- [Task objective]: Scan the material below for the string "heading", and copy every line where it shows up.

- [Data for the task]:
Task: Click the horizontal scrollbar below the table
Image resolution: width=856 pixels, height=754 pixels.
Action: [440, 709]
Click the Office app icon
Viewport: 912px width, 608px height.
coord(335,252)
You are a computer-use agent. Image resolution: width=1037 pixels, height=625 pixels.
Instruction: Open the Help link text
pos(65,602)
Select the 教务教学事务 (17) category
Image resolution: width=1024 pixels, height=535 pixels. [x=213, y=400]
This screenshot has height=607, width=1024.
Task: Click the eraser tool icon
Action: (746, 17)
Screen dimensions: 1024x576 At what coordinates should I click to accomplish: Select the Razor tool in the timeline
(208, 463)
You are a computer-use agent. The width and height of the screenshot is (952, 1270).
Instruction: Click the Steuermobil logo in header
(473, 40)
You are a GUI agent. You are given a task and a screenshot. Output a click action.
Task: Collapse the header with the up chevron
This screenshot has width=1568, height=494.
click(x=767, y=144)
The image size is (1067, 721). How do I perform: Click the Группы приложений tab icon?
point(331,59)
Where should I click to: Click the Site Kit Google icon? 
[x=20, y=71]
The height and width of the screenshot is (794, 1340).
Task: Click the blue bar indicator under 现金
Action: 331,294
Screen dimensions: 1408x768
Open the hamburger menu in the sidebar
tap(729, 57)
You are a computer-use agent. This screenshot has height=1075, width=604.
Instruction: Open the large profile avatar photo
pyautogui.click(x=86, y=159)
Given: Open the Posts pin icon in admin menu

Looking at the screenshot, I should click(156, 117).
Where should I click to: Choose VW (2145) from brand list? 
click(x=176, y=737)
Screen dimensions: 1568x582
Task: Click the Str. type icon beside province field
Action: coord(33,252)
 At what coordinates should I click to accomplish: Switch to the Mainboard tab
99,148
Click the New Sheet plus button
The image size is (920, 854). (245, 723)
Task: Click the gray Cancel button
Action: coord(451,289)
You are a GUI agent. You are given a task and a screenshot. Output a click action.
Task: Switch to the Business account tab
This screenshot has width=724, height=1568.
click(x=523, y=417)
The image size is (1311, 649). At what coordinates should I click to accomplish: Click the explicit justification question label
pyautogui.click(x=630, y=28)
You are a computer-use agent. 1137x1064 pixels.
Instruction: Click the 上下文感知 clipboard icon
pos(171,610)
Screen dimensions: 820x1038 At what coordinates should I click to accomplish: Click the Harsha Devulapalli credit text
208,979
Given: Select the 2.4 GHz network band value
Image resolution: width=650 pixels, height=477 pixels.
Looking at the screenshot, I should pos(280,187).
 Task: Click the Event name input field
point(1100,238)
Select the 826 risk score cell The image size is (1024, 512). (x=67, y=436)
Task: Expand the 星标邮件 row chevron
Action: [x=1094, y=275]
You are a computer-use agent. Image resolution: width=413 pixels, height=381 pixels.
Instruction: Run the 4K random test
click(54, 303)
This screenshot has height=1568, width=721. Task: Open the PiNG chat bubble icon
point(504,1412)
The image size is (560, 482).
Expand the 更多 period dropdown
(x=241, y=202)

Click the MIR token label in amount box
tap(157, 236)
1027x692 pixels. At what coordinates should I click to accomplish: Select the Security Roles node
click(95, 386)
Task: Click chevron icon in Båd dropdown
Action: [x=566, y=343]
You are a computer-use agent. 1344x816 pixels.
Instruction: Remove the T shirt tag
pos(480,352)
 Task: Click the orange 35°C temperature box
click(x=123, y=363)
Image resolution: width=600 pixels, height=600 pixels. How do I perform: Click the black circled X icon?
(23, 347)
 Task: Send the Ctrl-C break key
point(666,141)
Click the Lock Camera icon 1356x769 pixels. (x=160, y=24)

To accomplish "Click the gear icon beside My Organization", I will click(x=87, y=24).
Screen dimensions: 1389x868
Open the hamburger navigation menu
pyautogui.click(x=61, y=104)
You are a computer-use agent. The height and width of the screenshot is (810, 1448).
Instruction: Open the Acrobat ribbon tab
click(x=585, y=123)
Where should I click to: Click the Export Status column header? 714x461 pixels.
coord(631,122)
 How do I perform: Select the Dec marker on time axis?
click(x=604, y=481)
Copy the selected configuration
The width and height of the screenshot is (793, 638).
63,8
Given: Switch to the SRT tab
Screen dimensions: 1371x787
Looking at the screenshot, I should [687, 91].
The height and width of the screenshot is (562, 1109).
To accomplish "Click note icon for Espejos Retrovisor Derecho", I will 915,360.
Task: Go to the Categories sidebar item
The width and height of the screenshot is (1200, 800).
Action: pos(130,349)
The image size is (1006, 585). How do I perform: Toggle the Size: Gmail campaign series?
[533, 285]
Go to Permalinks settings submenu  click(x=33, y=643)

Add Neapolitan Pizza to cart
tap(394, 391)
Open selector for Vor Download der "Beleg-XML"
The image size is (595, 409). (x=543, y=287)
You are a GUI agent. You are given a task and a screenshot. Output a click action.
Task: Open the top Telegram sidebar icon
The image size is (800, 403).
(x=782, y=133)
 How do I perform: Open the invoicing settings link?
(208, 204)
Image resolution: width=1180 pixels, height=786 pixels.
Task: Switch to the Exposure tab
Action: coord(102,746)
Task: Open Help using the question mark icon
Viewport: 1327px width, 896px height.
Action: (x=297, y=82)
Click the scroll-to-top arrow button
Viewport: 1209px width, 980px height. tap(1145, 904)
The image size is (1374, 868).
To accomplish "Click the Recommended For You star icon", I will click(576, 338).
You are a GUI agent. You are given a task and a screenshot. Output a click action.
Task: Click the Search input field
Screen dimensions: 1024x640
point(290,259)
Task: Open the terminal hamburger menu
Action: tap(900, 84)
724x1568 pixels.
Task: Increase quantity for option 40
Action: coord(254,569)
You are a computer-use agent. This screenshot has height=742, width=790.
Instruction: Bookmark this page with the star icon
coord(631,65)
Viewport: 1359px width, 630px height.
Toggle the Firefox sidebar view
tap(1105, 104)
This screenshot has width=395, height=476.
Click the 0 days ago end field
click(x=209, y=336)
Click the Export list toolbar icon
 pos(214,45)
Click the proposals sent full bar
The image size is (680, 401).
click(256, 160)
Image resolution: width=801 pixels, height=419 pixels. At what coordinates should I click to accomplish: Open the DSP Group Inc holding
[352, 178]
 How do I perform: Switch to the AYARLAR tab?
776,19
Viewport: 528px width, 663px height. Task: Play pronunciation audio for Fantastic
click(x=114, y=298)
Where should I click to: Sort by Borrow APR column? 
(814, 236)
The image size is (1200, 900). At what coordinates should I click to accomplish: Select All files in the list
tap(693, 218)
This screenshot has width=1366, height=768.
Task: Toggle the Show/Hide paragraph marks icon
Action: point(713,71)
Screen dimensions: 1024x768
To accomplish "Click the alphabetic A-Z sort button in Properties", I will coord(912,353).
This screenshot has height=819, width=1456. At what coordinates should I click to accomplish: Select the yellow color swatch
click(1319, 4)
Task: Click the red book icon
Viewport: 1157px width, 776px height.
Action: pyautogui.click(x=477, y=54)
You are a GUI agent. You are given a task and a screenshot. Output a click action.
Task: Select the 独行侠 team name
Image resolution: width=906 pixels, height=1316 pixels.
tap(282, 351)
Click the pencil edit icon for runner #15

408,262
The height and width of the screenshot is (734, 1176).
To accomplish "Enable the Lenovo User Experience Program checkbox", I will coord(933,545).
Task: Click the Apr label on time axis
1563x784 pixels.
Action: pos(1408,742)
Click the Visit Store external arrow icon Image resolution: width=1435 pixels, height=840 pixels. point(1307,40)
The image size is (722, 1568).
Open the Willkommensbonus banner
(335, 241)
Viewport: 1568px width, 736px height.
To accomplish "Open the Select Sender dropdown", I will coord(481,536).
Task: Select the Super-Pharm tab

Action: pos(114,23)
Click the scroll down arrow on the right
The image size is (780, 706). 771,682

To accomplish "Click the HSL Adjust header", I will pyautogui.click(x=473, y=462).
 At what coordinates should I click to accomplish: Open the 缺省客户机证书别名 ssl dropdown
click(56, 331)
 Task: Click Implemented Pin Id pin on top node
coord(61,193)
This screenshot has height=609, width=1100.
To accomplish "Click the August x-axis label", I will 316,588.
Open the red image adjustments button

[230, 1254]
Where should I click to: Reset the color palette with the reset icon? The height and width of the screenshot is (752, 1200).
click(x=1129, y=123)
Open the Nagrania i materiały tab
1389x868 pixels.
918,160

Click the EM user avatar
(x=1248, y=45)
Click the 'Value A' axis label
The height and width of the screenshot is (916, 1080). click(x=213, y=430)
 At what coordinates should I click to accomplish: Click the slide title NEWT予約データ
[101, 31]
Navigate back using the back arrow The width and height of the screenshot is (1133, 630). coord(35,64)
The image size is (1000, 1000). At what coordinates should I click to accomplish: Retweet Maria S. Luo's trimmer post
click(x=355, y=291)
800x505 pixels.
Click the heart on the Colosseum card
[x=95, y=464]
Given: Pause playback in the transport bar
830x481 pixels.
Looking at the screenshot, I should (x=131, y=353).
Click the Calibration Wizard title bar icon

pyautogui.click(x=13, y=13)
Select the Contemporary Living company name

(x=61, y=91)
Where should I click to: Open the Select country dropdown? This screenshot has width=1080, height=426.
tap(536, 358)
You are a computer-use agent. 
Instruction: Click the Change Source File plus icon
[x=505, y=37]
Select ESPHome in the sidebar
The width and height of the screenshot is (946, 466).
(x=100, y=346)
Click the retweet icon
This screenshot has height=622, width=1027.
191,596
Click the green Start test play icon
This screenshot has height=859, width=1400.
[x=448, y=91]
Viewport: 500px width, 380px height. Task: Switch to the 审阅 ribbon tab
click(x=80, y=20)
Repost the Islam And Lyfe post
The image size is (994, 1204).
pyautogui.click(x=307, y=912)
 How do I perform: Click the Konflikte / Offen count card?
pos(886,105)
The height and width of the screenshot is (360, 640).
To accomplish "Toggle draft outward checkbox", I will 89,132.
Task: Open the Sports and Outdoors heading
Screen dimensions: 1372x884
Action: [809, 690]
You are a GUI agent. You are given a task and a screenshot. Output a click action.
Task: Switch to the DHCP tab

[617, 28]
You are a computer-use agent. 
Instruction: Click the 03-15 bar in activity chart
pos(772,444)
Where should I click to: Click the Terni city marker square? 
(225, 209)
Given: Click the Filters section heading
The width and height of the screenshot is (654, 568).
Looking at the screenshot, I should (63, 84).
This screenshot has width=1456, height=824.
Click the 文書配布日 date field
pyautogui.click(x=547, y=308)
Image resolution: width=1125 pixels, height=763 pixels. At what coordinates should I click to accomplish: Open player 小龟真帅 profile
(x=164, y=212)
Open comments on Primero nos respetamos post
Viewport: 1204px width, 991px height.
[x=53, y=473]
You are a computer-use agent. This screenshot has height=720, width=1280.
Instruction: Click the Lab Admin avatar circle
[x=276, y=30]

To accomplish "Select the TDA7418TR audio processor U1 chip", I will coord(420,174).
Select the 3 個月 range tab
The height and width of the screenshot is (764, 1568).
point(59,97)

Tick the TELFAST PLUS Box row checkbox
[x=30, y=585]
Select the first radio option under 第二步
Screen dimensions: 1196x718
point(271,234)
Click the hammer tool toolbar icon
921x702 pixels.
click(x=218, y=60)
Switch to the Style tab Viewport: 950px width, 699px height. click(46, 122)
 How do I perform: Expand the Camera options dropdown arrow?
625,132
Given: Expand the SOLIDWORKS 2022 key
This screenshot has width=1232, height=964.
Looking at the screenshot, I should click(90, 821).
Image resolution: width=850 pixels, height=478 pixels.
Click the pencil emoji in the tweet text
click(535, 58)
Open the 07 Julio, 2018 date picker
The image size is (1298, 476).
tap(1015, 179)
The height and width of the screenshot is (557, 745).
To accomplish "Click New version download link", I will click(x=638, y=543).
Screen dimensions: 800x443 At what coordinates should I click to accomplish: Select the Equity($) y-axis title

- [Response area]:
Task: Open the Sports and Outdoors heading
Given: Click the Filters section heading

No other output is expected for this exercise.